No era una confusión menor. La publicación la vinculaba con una actriz porno y con una supuesta propuesta sexual a un futbolista que estaba en pareja con una celebridad. Ella no era esa persona, no conocía al hombre mencionado y, según surge del fallo, nunca lo había contactado.
Los detalles
La historia comenzó el 14 de octubre de 2021, cuando la demandante recibió un mensaje de un usuario de Twitter que le enviaba un enlace. Al abrirlo, encontró una fotografía suya utilizada en distintos espacios digitales vinculados a un importante medio de comunicación, tanto en la página web como en la cuenta de Twitter del medio.
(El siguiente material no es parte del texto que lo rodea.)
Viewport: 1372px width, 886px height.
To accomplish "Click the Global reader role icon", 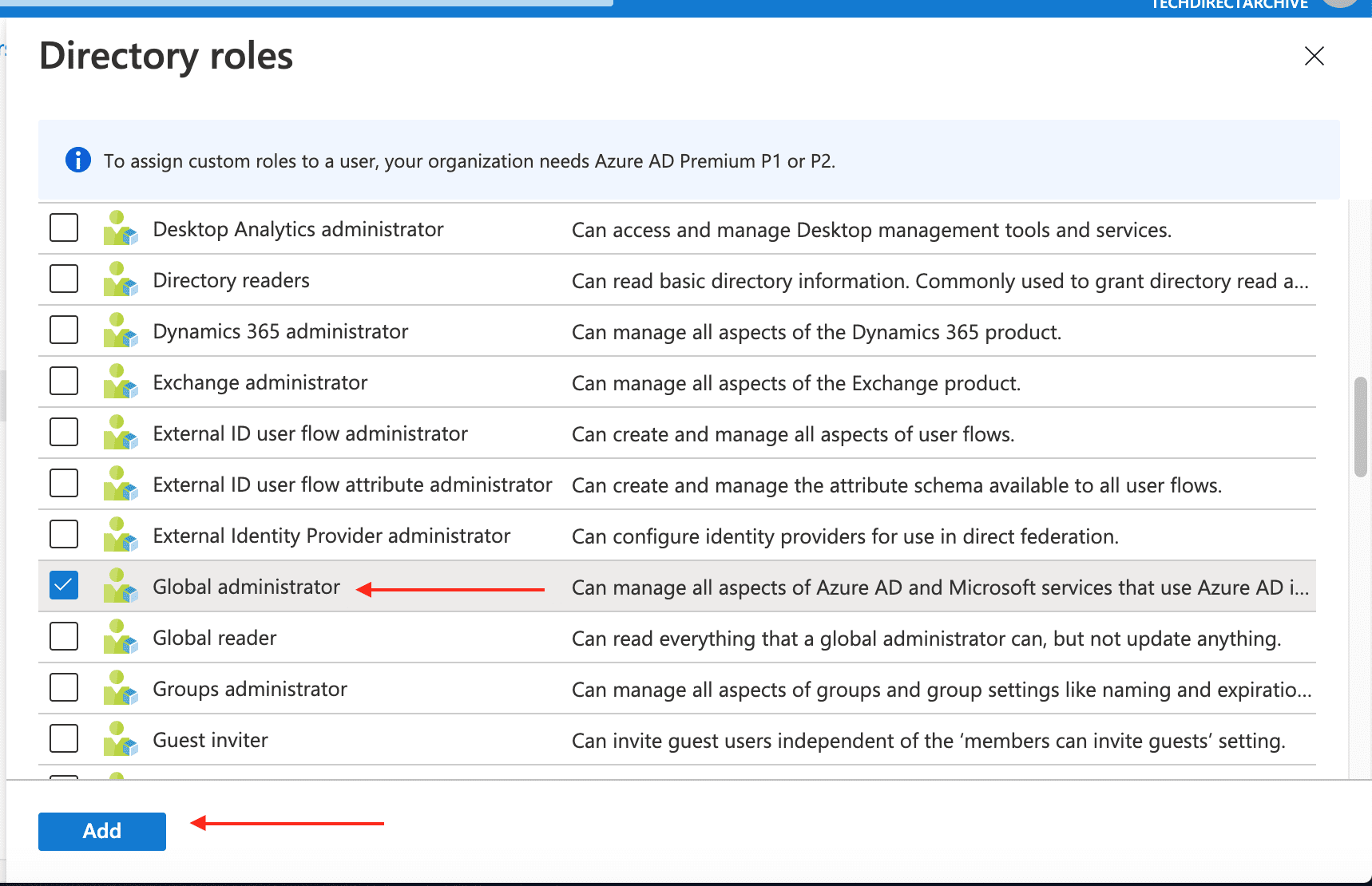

La nota tenía como protagonista real a una tercera persona -una actriz de contenido para adultos-, pero estaba ilustrada con su imagen.
Y esa diferencia, en materia de derechos personalísimos, es todo menos un detalle. Cinthia se desempeñaba como licenciada en administración de comercio exterior en una empresa. Según relató, el título de la nota fue motivo de burlas en su ámbito laboral.
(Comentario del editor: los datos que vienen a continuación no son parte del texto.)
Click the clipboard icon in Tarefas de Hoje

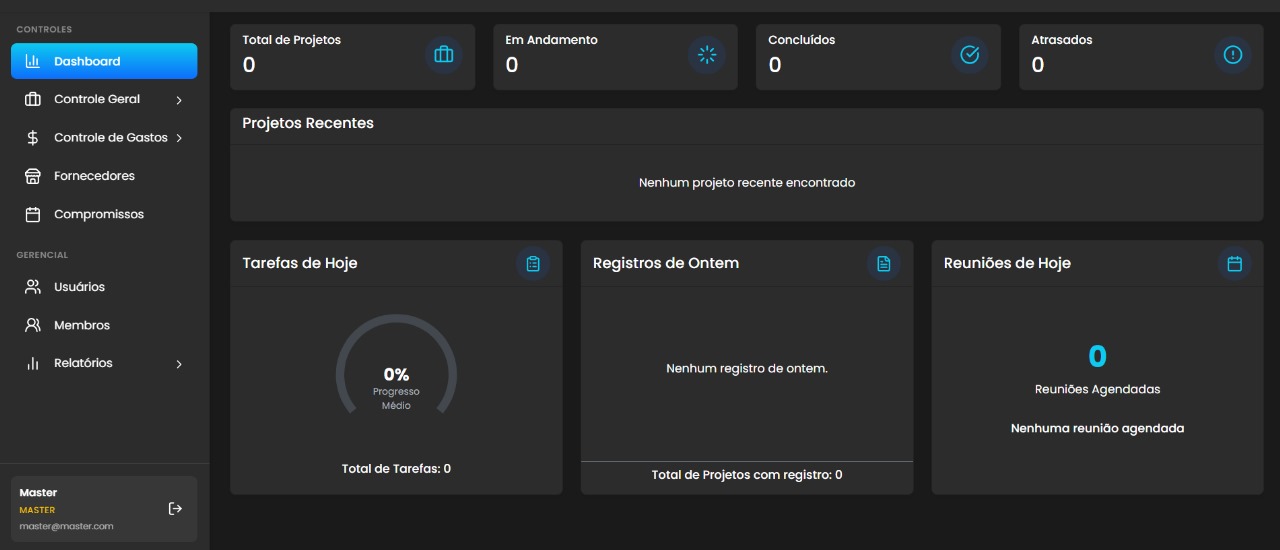533,264
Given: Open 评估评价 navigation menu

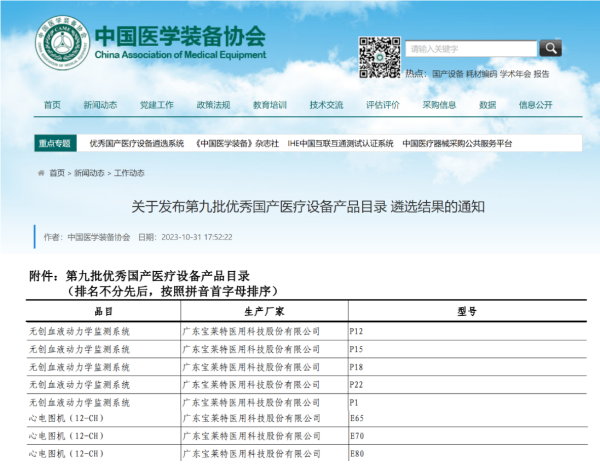Looking at the screenshot, I should [x=383, y=105].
No solo se había usado su foto sin autorización: además, esa imagen quedó asociada a una actividad que no desarrollaba y a una situación íntima que le era completamente ajena. El problema no estaba en la actividad atribuida en sí misma -no está en tela de juicio cómo se ganaba la vida la persona con la que la confundieron-, sino en la falsa identificación, en el contexto sexualizado de la nota y en el daño que esa asociación podía provocar en su vida personal, social y profesional. Pesadilla y juicio El calvario que vivió Cinthia como fruto de esta confusión derivó en una acción judicial en el fuero Civil, con el objeto de obtener una indemnización por la indebida utilización de la fotografía -no sólo por haber sido utilizada sin consentimiento, sino por intitularla como “noticia” pero referida a otra persona-.
Qué dicen los expertos
Las demandadas intentaron defenderse. Sostuvieron, entre otras cuestiones, que no eran responsables de la publicación, que la actora no aparecía mencionada por su nombre y que el acta notarial aportada no alcanzaba para probar adecuadamente el contenido web. Pero el medio fue condenado en Primera Instancia y la Cámara confirmó la condena, sin atender a los planteos de las demandadas.
El punto jurídico principal fue el derecho a la imagen. El Código Civil y Comercial establece que, para captar o reproducir la imagen o la voz de una persona, es necesario su consentimiento. Y ese consentimiento no se presume: debe ser claro, específico y de interpretación restrictiva.
No alcanza con que una foto exista en internet, ni con que alguien haya subido alguna vez una imagen a una red social, para que un medio pueda usarla libremente en cualquier nota, con cualquier título y en cualquier contexto. La imagen no queda abandonada en la vía pública digital. La ley prevé excepciones, pero este no era el caso.
El tema se ha convertido en uno de los puntos más destacados de la agenda mundial.